突然空気にさらされることが刺激となり、沁みるような痛みが生じます。
矯正装置ごとに痛みは異なる
痛みの原因を追っていくとワイヤー矯正は痛みが出やすいような印象を受けますが、マウスピース矯正でも痛みが出ることはあります。
どちらも歯を動かす治療であり、口の中に装置を置くという点は共通です。
両者の違いは痛みの質や、痛みが出たときの対処のしやすさにあります。
それぞれの矯正装置でどういった痛みが出るのか、確認しておきましょう。
ワイヤー矯正による痛み
細い金属を使うワイヤー矯正では、ワイヤーの先端が口の中を刺激することがあります。
柔らかい粘膜を針金で突くような形になるため、チクチクとした痛みです。
またカバンを持とうとして顔にぶつかったりボールが頬にぶつかったりすると、硬いワイヤーが口の中を傷付けることもあります。
口の中にワイヤーが刺さって痛い場合はワイヤーを切ったり、カバーしたりといった処置が必要です。
ワイヤーは簡単に取り外せないため、こうした処置は歯科医院で行うことになります。
インビザライン矯正による痛み
インビザライン矯正に使うマウスピースは比較的柔らかい素材を使っているため、ワイヤー矯正のような痛みはありません。

**データセット項目**
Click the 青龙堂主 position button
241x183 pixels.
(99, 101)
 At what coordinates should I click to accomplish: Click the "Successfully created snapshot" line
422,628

**課題の条件**
矯正の痛みに関する文章を、一字一句変えずに全文打ち直してもらえますか？ 資料は、矯正の痛みに関する文章とは関係ありません。

**課題の解答**
突然空気にさらされることが刺激となり、沁みるような痛みが生じます。
矯正装置ごとに痛みは異なる
痛みの原因を追っていくとワイヤー矯正は痛みが出やすいような印象を受けますが、マウスピース矯正でも痛みが出ることはあります。
どちらも歯を動かす治療であり、口の中に装置を置くという点は共通です。
両者の違いは痛みの質や、痛みが出たときの対処のしやすさにあります。
それぞれの矯正装置でどういった痛みが出るのか、確認しておきましょう。
ワイヤー矯正による痛み
細い金属を使うワイヤー矯正では、ワイヤーの先端が口の中を刺激することがあります。
柔らかい粘膜を針金で突くような形になるため、チクチクとした痛みです。
またカバンを持とうとして顔にぶつかったりボールが頬にぶつかったりすると、硬いワイヤーが口の中を傷付けることもあります。
口の中にワイヤーが刺さって痛い場合はワイヤーを切ったり、カバーしたりといった処置が必要です。
ワイヤーは簡単に取り外せないため、こうした処置は歯科医院で行うことになります。
インビザライン矯正による痛み
インビザライン矯正に使うマウスピースは比較的柔らかい素材を使っているため、ワイヤー矯正のような痛みはありません。